PILLOW TALK….Does the NSA intercept telephone calls between Americans? Of course not! That’s against the law. Unless, of course, you happen to be an American in one of the NSA’s “areas of intercept” when you call home. ABC News talks today to a couple of NSA whistleblowers who say that eavesdropping on Americans was commonplace:
“These were just really everyday, average, ordinary Americans who happened to be in the Middle East, in our area of intercept and happened to be making these phone calls on satellite phones,” said Adrienne Kinne, a 31-year old US Army Reserves Arab linguist assigned to a special military program at the NSA’s Back Hall at Fort Gordon from November 2001 to 2003.
….”We knew they were working for these aid organizations,” Kinne told ABC News. “They were identified in our systems as ‘belongs to the International Red Cross’ and all these other organizations.
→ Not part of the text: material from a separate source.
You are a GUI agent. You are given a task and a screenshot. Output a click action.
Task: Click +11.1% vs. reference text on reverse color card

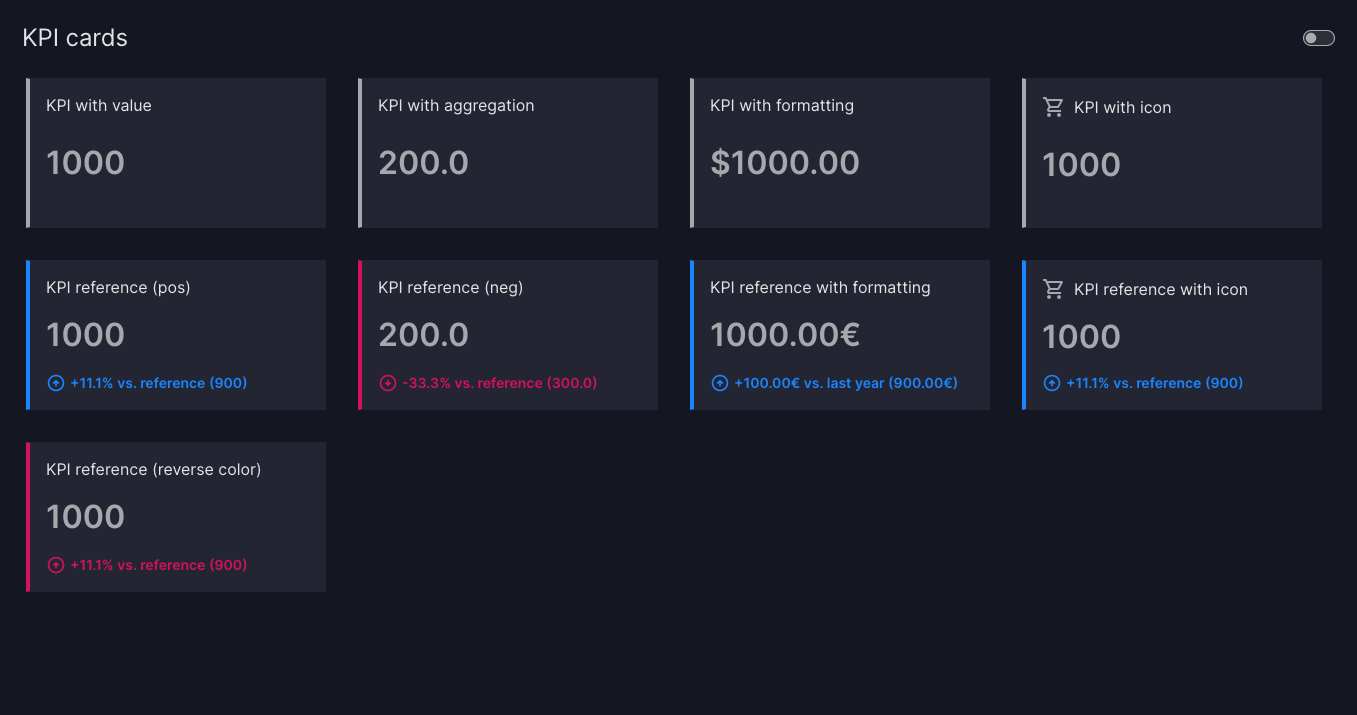pos(158,565)
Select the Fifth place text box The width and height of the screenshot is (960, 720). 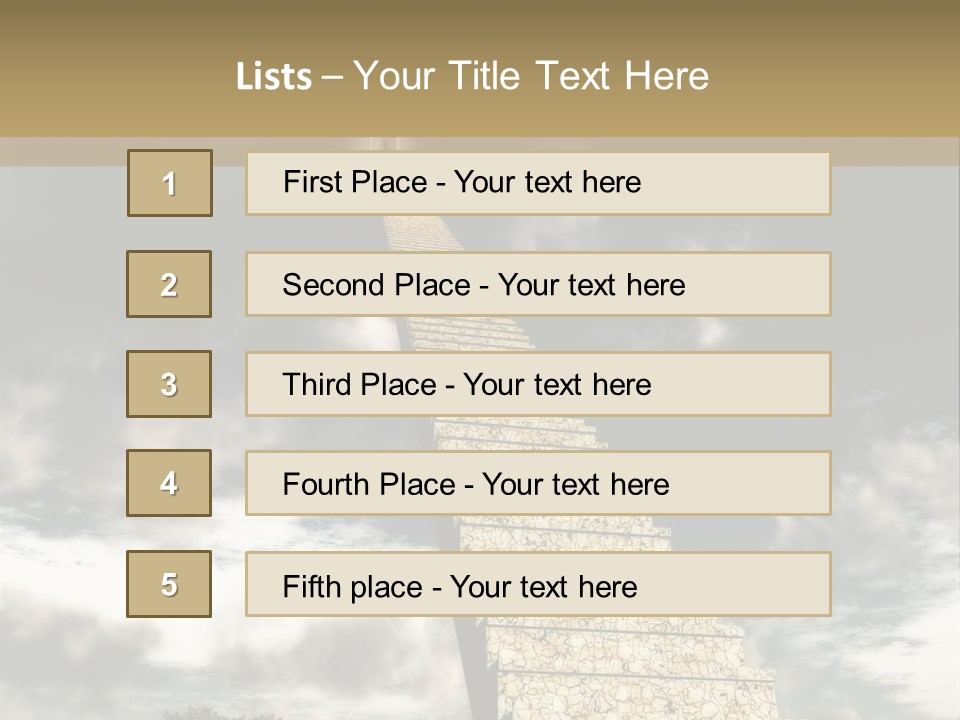[538, 584]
And yet, instead of blocking these phone numbers we continued to collect on them,” she told ABC News.
And there’s this from a former Navy Arab linguist named David Murfee Faulk:
“Calling home to the United States, talking to their spouses, sometimes their girlfriends, sometimes one phone call following another,” said Faulk.
….Faulk says he and others in his section of the NSA facility at Fort Gordon routinely shared salacious or tantalizing phone calls that had been intercepted, alerting office mates to certain time codes of “cuts” that were available on each operator’s computer.
“Hey, check this out,” Faulk says he would be told, “there’s good phone sex or there’s some pillow talk, pull up this call, it’s really funny, go check it out. It would be some colonel making pillow talk and we would say, ‘Wow, this was crazy’,” Faulk told ABC News.